▶ **AIM OF THE TASK**:
Type again, exactly, the lines below from the start through the line that includes "Add to cart [button] (352, 2280)".

- Opening Delimiter -

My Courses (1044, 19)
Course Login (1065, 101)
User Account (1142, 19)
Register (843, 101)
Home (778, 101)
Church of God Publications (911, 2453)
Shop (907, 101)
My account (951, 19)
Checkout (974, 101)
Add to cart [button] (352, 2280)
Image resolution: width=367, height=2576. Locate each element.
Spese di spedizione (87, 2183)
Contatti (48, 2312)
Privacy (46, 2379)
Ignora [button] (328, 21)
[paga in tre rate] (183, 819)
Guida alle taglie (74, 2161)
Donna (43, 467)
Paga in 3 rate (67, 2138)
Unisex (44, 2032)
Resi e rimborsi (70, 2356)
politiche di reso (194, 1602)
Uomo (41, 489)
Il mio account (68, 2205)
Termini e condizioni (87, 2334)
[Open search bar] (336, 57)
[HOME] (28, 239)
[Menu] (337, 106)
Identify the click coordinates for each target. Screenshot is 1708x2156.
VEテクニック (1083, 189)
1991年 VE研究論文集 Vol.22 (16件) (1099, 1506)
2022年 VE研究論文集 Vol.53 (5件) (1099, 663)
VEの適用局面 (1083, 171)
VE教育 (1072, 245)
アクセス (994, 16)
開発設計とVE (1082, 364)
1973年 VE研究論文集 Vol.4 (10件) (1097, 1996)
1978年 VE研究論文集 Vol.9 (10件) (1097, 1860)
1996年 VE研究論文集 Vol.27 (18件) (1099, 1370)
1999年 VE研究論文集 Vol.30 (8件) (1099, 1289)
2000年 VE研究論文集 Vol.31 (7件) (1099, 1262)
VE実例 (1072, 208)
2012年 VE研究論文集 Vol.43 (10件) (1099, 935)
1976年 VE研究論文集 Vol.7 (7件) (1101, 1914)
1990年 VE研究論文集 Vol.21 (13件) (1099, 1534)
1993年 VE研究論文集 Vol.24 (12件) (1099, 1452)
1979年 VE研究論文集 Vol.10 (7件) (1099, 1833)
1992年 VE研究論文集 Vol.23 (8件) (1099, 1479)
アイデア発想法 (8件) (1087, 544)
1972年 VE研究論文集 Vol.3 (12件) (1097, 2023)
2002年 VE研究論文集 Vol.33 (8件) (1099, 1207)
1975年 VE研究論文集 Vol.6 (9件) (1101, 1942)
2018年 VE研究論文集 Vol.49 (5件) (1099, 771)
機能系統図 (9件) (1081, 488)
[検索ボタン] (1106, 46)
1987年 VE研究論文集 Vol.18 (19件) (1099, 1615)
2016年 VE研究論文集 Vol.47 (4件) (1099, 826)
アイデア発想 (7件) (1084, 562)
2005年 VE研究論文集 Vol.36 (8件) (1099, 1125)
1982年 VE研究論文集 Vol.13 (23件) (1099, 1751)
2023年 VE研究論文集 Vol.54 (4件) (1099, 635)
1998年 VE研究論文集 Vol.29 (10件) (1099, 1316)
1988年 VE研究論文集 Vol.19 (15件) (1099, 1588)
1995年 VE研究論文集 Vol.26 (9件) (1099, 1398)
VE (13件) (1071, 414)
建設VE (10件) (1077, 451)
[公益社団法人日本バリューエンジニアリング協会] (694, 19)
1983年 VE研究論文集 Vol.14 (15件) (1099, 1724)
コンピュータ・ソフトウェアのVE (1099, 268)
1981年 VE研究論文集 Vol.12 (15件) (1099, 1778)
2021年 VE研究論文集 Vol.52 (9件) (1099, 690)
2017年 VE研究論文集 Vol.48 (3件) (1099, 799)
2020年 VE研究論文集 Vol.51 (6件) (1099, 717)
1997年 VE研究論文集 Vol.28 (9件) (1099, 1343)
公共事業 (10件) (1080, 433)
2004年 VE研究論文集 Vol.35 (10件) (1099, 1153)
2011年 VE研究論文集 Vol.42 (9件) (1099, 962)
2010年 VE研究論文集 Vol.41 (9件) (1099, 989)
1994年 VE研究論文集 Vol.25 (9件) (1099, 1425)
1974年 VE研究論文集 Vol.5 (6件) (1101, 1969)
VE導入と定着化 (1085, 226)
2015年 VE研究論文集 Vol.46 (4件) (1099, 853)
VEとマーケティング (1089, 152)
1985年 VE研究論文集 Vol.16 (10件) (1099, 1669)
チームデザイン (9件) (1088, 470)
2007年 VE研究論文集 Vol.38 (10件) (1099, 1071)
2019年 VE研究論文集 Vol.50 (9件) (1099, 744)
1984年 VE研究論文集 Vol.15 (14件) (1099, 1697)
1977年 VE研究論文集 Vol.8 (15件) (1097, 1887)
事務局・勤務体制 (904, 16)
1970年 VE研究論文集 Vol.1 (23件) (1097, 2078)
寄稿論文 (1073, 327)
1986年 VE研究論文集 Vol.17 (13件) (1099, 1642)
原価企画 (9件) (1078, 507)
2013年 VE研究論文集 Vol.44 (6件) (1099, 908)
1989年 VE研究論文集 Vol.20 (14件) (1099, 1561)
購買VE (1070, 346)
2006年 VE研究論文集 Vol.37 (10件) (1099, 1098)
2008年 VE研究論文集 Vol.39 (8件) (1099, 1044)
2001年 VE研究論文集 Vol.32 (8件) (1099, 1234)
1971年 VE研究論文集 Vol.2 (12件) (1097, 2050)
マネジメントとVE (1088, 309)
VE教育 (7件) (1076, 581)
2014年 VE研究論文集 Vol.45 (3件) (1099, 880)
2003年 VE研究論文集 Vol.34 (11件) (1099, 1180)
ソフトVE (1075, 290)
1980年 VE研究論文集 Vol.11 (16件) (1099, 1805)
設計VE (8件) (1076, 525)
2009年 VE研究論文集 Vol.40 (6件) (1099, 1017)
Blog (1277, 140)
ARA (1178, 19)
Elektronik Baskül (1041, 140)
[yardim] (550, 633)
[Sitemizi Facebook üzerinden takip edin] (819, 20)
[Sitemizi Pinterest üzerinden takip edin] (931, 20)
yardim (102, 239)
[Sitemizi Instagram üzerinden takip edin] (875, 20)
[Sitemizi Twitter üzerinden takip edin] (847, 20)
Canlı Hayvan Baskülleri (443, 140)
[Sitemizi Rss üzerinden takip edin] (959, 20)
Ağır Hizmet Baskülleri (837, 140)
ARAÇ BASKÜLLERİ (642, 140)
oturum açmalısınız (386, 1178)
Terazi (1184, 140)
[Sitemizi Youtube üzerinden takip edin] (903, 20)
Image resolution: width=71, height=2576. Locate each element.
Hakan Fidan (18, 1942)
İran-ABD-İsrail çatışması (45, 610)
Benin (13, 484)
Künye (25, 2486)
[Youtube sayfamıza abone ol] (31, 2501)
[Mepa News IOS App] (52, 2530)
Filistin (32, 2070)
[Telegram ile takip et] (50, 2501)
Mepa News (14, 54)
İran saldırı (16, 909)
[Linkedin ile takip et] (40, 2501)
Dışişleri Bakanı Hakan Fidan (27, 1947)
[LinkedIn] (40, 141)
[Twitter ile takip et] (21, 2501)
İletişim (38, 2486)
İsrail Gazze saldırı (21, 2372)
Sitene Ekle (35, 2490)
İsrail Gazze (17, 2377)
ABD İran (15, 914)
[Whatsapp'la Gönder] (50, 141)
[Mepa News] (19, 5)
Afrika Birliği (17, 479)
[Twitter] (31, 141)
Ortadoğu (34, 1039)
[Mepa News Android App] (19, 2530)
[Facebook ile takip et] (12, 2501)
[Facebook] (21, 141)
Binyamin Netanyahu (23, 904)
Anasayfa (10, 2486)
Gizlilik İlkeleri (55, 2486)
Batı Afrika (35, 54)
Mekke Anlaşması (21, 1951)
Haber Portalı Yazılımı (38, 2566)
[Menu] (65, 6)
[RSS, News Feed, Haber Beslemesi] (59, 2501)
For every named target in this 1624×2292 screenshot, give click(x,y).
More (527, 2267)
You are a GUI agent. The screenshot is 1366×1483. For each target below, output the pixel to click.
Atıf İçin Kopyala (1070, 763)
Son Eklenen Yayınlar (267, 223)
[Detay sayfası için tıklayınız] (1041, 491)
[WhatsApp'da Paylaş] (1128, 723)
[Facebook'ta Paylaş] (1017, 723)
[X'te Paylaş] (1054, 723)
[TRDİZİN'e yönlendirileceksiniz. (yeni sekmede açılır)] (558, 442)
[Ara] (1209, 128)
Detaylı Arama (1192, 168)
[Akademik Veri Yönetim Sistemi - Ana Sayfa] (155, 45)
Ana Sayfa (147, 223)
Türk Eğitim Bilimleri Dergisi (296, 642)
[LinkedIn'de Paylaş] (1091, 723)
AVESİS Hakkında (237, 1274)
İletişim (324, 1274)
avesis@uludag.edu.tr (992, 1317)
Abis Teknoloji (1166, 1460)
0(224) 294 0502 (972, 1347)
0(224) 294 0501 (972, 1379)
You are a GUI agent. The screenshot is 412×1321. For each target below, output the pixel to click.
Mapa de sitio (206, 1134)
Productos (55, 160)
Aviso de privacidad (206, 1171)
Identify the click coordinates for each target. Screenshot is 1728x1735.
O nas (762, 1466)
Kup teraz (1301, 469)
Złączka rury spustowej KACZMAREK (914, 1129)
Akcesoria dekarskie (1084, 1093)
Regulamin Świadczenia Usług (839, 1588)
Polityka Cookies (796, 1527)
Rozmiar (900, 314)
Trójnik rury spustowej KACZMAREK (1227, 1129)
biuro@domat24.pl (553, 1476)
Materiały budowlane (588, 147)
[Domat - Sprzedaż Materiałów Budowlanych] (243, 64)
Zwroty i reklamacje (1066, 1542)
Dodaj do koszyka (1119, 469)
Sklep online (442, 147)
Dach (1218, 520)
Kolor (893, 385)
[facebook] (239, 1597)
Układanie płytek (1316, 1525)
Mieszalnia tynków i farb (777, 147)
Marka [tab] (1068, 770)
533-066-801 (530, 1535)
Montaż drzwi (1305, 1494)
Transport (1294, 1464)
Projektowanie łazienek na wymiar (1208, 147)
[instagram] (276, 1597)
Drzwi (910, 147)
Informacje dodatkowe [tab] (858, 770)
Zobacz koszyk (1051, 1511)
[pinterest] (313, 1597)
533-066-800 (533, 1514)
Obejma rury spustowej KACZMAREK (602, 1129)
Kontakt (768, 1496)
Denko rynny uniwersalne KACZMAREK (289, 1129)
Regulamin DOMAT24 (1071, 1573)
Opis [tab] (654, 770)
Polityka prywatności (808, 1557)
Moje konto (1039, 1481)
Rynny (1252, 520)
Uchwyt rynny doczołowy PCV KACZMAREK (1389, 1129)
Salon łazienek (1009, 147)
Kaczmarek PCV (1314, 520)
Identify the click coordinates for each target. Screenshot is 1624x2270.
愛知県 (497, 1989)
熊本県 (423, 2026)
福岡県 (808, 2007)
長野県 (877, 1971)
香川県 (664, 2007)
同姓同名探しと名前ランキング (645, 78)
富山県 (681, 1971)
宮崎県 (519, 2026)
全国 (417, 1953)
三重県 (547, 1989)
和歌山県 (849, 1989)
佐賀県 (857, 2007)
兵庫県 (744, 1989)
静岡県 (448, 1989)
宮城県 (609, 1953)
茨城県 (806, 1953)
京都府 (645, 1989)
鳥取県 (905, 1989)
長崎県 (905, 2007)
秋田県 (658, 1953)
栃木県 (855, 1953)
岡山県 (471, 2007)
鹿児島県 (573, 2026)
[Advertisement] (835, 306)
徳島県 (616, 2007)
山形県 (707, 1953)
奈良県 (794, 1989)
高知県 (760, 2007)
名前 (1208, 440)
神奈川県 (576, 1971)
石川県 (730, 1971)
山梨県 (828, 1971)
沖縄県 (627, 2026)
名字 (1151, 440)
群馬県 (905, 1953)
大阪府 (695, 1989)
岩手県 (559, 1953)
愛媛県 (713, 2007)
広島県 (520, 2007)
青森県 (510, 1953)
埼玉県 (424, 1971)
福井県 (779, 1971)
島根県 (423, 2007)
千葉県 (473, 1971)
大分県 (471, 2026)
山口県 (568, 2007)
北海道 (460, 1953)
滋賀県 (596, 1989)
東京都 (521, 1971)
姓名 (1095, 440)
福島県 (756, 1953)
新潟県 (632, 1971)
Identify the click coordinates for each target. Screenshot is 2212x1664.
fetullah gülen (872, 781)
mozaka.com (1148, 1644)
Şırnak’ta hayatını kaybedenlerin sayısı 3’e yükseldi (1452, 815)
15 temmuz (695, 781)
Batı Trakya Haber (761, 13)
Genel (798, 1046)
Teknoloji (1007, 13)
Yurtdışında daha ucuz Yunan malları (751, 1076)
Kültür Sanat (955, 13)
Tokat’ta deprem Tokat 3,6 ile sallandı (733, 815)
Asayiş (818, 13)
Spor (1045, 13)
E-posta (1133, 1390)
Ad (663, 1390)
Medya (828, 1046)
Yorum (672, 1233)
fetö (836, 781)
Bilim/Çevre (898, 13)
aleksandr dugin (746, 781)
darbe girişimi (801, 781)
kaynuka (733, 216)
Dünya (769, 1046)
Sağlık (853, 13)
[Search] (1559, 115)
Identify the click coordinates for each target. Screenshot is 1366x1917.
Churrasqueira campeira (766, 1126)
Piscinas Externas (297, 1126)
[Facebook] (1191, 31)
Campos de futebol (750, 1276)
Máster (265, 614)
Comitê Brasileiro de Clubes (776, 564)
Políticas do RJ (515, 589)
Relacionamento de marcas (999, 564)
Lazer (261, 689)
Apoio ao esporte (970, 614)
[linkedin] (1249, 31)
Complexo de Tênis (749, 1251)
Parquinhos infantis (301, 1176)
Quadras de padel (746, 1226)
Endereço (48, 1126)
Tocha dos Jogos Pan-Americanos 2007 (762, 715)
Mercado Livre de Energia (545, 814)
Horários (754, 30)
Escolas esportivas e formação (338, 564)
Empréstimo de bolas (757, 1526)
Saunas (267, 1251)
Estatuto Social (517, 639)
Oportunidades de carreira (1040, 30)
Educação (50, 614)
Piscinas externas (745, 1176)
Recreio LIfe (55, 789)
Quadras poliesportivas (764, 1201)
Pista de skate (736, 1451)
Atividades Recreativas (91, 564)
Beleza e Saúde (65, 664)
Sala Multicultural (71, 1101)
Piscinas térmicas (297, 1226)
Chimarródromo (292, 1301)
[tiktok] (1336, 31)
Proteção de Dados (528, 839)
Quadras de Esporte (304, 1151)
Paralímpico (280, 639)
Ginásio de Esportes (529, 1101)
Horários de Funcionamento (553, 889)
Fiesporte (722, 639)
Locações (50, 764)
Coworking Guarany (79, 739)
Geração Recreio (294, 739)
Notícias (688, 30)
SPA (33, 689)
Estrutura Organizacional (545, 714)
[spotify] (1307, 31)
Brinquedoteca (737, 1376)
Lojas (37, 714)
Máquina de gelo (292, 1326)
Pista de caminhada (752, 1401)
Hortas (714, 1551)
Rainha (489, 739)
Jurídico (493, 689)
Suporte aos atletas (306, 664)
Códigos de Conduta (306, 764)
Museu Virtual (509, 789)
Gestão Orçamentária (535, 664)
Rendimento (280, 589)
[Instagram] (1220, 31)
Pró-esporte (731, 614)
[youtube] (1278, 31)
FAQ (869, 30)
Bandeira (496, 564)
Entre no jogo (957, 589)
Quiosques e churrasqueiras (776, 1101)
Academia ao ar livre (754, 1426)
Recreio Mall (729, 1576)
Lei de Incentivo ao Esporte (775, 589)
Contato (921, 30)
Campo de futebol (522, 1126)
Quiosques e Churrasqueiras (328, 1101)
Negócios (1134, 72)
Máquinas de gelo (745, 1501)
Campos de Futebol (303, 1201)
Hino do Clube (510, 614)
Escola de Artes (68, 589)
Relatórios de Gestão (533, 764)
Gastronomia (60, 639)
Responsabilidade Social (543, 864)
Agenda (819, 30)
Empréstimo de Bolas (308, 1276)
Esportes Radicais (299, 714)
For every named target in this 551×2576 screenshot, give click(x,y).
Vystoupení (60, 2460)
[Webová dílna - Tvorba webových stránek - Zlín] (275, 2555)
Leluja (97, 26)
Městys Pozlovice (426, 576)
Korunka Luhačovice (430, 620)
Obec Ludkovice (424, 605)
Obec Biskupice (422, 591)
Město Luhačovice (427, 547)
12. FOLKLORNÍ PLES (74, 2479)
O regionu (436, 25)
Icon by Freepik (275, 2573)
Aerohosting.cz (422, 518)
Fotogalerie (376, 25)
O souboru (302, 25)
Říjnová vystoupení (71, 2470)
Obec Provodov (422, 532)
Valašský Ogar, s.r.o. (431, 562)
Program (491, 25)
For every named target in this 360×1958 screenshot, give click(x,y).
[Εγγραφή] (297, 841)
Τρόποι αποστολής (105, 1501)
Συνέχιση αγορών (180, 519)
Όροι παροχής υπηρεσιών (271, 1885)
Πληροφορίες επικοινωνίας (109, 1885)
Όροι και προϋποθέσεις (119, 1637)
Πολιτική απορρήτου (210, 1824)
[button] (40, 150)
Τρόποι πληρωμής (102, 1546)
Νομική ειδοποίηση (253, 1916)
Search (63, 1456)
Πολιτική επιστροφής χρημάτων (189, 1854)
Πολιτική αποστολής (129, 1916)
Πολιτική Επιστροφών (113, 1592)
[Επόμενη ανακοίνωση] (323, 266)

- Closing Delimiter -

▶ **EXERCISE RESPONSE**:
My Courses (1044, 19)
Course Login (1065, 101)
User Account (1142, 19)
Register (843, 101)
Home (778, 101)
Church of God Publications (911, 2453)
Shop (907, 101)
My account (951, 19)
Checkout (974, 101)
Add to cart [button] (352, 2280)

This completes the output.